2020 VISE Physicians-in-Residence selected
Alexander Langerman, MD, SM, FACS, and Rohan Chitale, MD, have been selected as the 2020 Vanderbilt Institute for Surgery and Engineering (VISE) Physicians-in-Residence.
The six-month program provides an opportunity for physicians to collaborate with engineering colleagues in developing technologies that can advance surgery and other procedures.
Langerman will continue his work on the “Cleopatra” wearable surgical camera. He will also collaborate with Cornelius Vanderbilt Professor of Engineering Benoit Dawant to develop deep learning algorithms for analyzing open surgical video.

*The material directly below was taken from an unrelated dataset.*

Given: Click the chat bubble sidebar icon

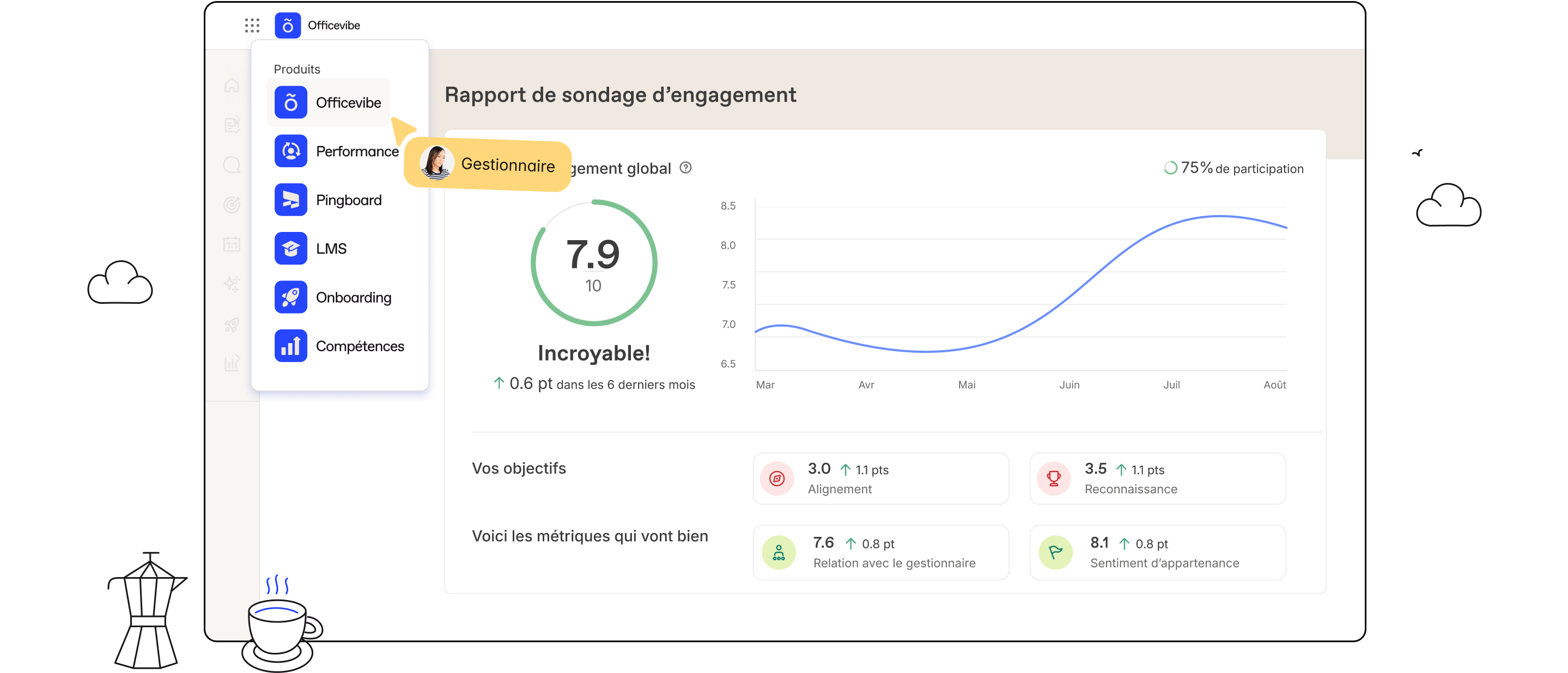Looking at the screenshot, I should [x=232, y=165].
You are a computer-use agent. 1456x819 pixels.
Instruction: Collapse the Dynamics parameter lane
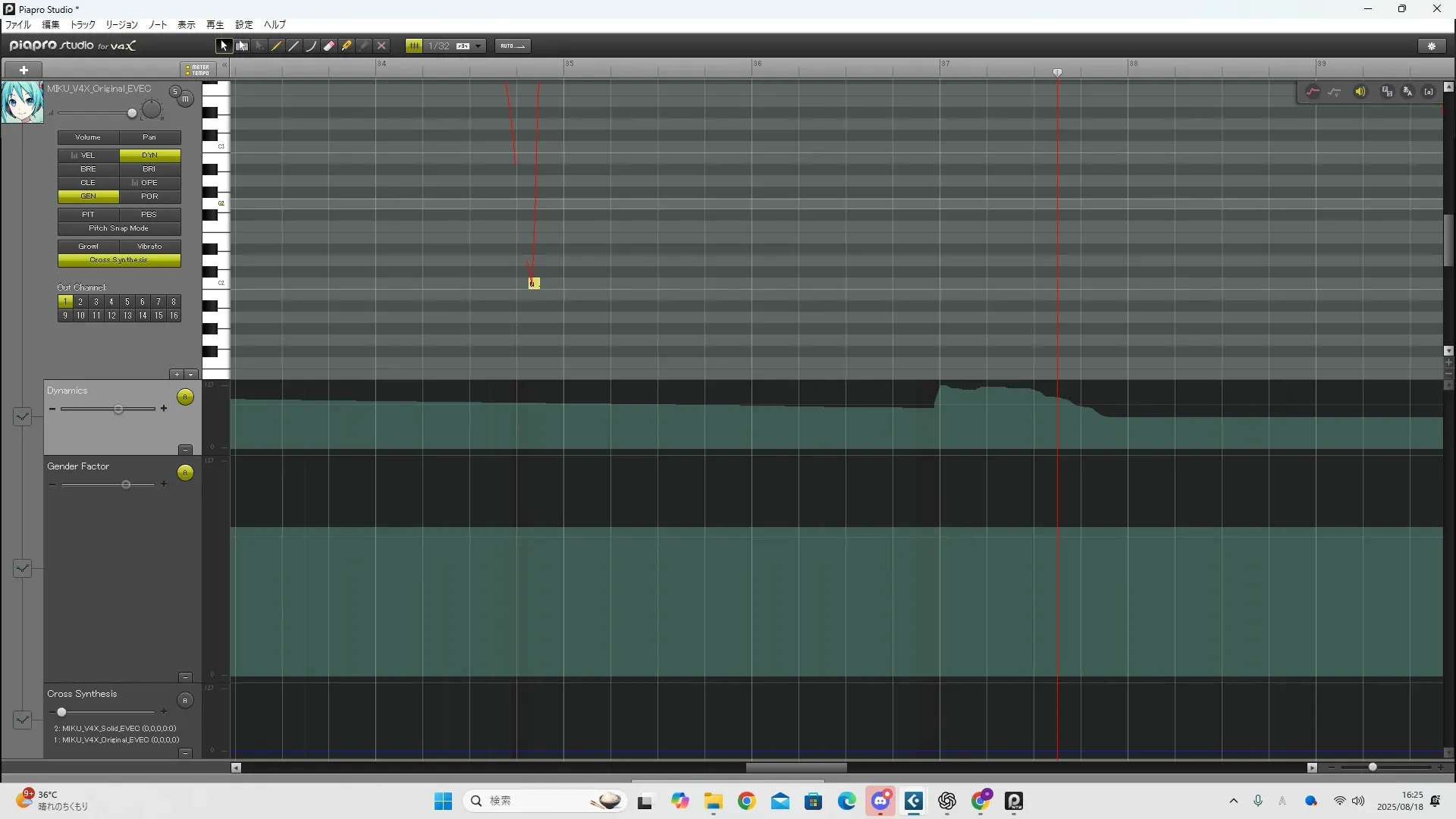pos(185,450)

Their research goal is automated detection of surgical activity for safety, quality improvement and documentation.
“It’s exciting not only to have the time and facilities to work in-depth on my project but also to have the opportunity to cohabitate with other surgeon researchers and engineers in the VISE space,” Langerman said. “It’s the spontaneous interactions we have on a day-to-day basis that lead to new ideas and research avenues.”
Chitale will work with Nabil Simaan, Ph.D., Professor of Mechanical Engineering, and his team to develop intelligent assistive technologies to enable semi-autonomous, image-guided navigation of endovascular catheters. Their work also aims to provide the surgeon with sensory augmentation during neuro-endovascular procedures.

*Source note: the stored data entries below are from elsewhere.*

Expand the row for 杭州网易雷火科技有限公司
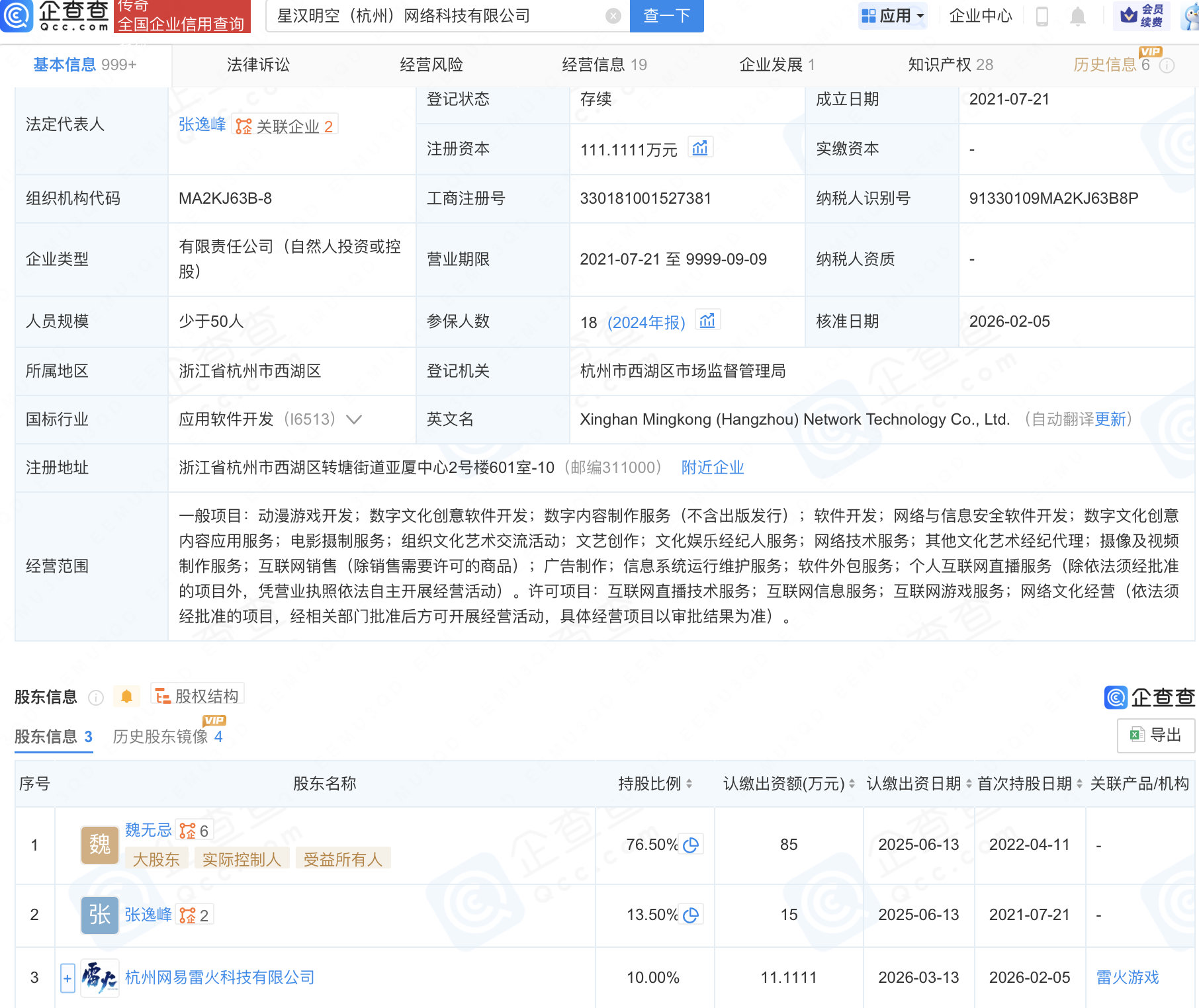This screenshot has width=1199, height=1008. pyautogui.click(x=67, y=977)
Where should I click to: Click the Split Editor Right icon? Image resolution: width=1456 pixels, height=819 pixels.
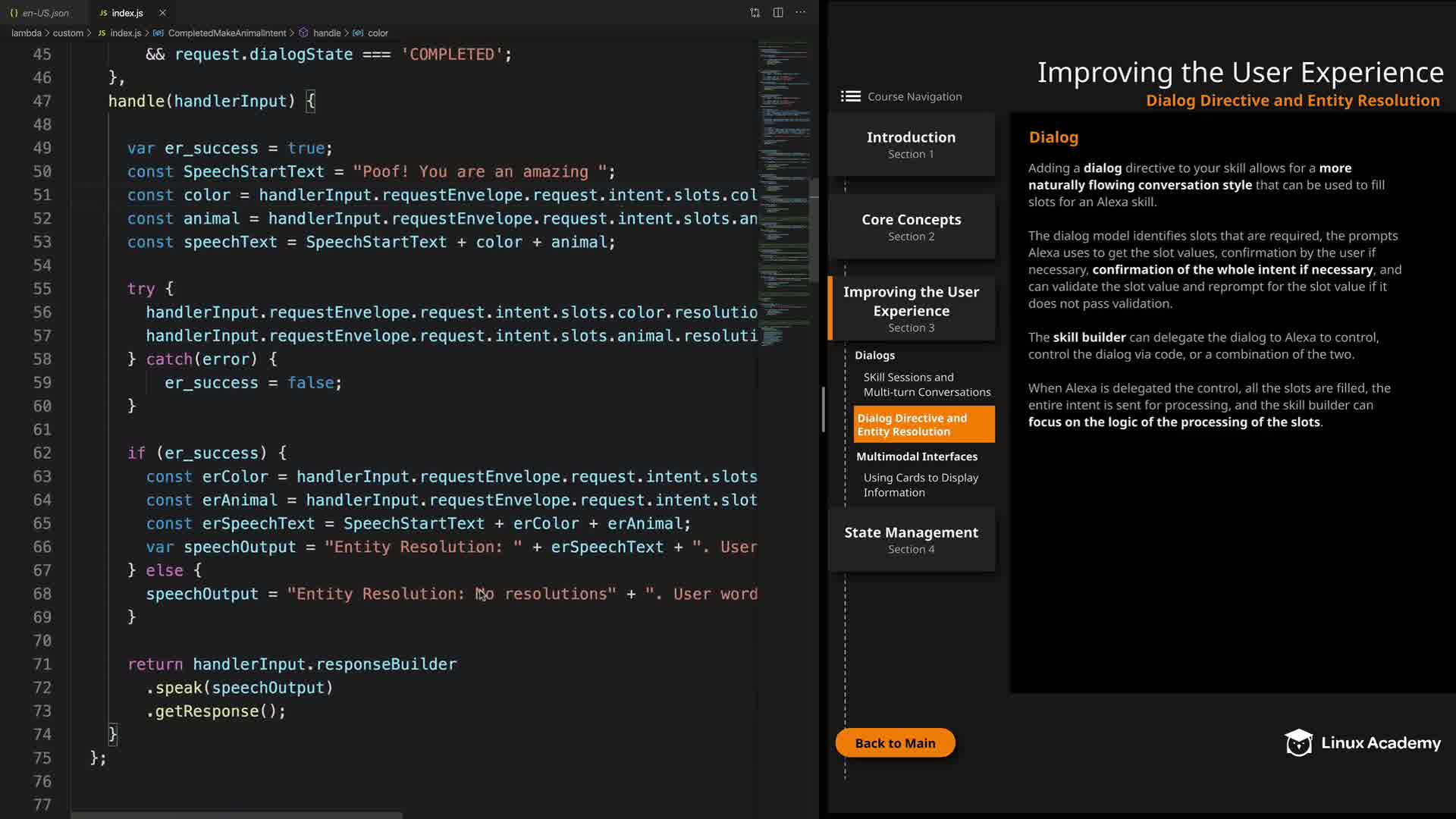778,13
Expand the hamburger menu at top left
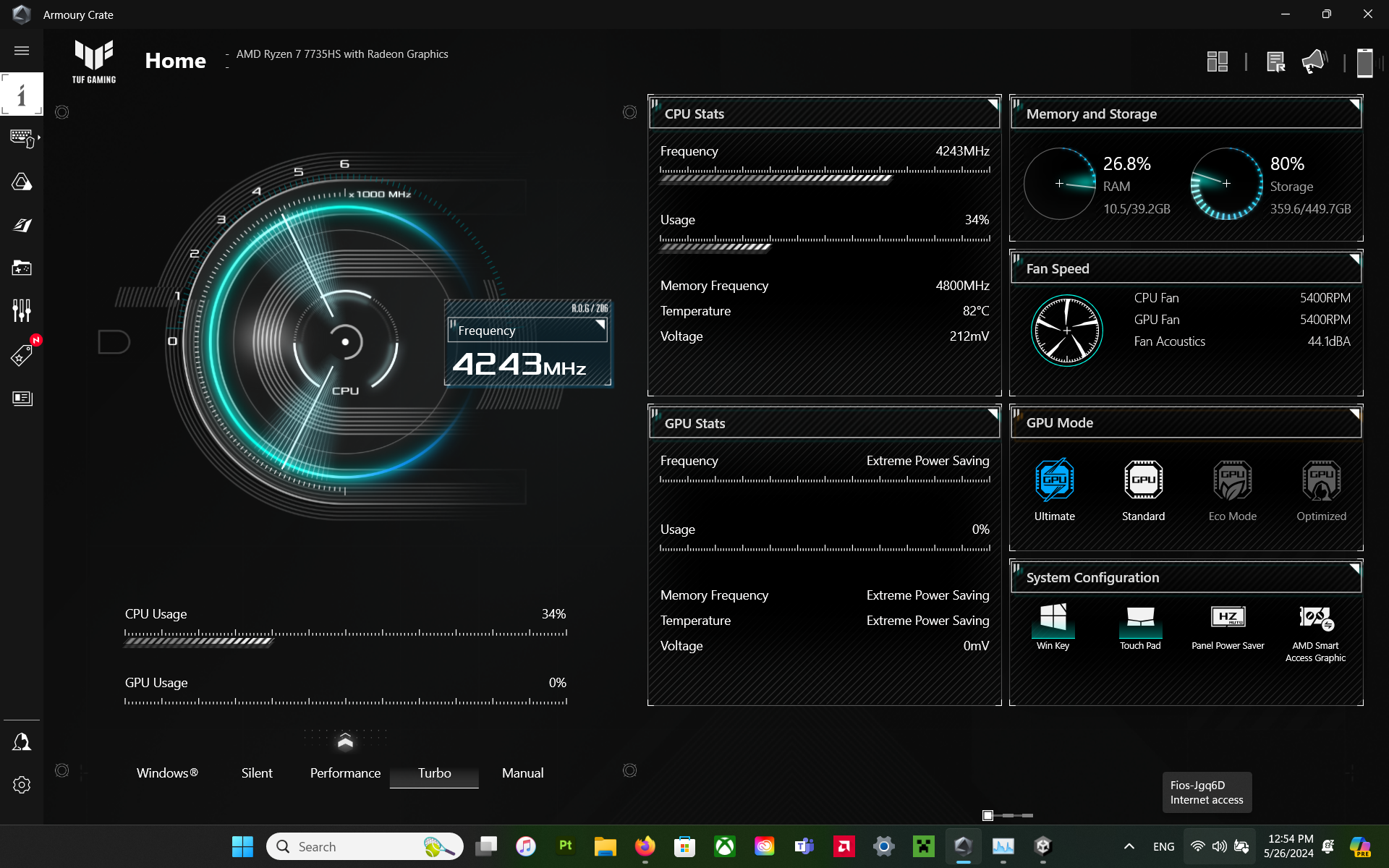1389x868 pixels. coord(22,51)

Such advancements would lower technical difficulty and improve the safety and efficacy of neurovascular procedures, including mechanical thrombectomy for stroke.
“This VISE support is critical for the early success of our joint research program,” Chitale said. “I am grateful for the honor and hopeful that our participation will lead towards future funding and exciting technological advancements.”
Past program participants include Fabian Maldonado, MD, associate professor of medicine and thoracic surgery; Shriji Patel, MD, BA, assistant professor; Filip Banovack, MD, associate professor of radiology and radiological sciences; and Ryan Hsi, MD, assistant professor, department of urologic surgery.
The teams collect preliminary data, craft a scope of research and submit a federal grant requests to fund development of a new technology for translation to the procedural or surgical theater.
The program was implemented by the Vanderbilt University School of Engineering.